> **EXERCISE INPUT**
● ● ●
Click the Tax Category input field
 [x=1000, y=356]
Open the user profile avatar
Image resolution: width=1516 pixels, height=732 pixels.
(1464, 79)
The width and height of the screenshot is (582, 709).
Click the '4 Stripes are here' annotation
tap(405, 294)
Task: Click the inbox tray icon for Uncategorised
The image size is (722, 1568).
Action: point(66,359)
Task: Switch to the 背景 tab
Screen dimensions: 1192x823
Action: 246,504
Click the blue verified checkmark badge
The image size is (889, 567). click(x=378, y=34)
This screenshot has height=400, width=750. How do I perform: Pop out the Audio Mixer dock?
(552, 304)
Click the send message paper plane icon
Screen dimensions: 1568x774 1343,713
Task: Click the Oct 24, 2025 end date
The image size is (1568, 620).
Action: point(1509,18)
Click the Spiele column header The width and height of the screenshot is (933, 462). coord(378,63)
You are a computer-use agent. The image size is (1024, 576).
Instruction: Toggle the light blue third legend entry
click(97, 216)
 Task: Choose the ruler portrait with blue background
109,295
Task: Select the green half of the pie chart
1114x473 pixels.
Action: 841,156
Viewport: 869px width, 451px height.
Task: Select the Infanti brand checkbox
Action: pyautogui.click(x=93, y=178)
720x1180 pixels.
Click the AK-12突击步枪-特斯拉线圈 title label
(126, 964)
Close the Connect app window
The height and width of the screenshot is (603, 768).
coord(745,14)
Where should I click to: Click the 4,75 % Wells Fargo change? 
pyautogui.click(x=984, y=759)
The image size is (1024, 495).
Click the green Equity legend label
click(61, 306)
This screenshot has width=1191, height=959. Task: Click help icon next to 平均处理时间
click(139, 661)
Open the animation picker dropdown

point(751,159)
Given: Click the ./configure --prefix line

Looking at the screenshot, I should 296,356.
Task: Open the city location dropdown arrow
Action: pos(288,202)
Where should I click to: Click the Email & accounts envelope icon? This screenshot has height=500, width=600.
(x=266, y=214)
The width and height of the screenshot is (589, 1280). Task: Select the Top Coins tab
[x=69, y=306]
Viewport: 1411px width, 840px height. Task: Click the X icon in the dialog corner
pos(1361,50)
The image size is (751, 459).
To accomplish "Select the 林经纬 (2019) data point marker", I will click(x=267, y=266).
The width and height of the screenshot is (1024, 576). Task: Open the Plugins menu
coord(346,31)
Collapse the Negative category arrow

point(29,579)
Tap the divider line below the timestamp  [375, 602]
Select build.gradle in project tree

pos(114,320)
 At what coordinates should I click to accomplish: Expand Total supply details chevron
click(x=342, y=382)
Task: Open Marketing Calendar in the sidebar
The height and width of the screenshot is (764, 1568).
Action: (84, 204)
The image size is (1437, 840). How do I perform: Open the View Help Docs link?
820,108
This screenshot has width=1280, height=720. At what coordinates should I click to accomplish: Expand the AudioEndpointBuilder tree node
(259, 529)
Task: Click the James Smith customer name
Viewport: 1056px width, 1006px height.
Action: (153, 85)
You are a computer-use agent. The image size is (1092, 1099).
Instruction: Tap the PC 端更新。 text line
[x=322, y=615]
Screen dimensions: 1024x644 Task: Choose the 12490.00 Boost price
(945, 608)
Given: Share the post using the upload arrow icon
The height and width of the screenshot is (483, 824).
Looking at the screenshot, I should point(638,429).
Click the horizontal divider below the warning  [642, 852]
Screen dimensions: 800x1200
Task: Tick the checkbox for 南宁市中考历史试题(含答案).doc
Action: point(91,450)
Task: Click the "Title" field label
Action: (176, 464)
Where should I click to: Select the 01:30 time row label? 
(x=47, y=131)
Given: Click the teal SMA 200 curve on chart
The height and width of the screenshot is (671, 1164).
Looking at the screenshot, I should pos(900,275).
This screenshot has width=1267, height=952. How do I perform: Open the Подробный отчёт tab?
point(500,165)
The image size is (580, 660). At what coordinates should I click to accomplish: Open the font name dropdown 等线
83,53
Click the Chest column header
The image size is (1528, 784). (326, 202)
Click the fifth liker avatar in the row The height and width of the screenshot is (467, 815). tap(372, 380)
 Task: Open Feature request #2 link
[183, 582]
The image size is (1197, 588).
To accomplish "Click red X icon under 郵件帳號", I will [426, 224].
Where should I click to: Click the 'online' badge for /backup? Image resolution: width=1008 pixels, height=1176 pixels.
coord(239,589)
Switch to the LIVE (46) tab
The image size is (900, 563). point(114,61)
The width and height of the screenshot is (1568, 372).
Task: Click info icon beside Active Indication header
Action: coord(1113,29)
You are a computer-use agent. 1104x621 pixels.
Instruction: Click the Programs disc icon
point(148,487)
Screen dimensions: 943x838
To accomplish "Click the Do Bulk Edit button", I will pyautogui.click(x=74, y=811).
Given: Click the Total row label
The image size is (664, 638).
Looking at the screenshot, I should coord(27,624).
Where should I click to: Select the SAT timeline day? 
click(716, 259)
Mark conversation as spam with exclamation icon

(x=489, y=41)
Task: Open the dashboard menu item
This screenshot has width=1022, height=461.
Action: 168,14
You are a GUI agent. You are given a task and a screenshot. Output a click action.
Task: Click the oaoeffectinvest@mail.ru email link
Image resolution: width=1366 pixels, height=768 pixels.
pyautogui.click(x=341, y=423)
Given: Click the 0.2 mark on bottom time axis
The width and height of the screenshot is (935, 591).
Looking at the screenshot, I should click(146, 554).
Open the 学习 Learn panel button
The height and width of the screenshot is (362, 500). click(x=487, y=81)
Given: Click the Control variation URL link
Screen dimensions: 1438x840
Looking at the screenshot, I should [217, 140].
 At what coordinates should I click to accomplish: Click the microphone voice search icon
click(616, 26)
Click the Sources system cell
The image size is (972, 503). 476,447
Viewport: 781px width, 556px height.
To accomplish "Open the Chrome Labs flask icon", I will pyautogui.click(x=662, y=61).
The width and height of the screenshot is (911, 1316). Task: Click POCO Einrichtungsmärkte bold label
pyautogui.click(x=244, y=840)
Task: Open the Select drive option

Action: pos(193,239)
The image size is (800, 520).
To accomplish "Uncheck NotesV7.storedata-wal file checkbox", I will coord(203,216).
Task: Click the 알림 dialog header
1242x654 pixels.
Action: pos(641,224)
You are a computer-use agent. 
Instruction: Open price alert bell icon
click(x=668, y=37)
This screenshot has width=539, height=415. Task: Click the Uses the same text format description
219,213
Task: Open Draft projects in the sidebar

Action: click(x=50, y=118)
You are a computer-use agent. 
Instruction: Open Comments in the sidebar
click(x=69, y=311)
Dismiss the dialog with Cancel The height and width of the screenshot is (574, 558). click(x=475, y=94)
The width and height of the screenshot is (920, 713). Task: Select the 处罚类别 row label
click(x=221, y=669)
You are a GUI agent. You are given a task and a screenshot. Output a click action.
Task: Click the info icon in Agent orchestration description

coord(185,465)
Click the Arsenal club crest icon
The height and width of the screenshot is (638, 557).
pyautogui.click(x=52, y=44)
● ● ●
> **WHAT THE TASK ASKS**
Every line above that holds "avatar" should be tallied; answer with the total alone.

> **OUTPUT BELOW**
2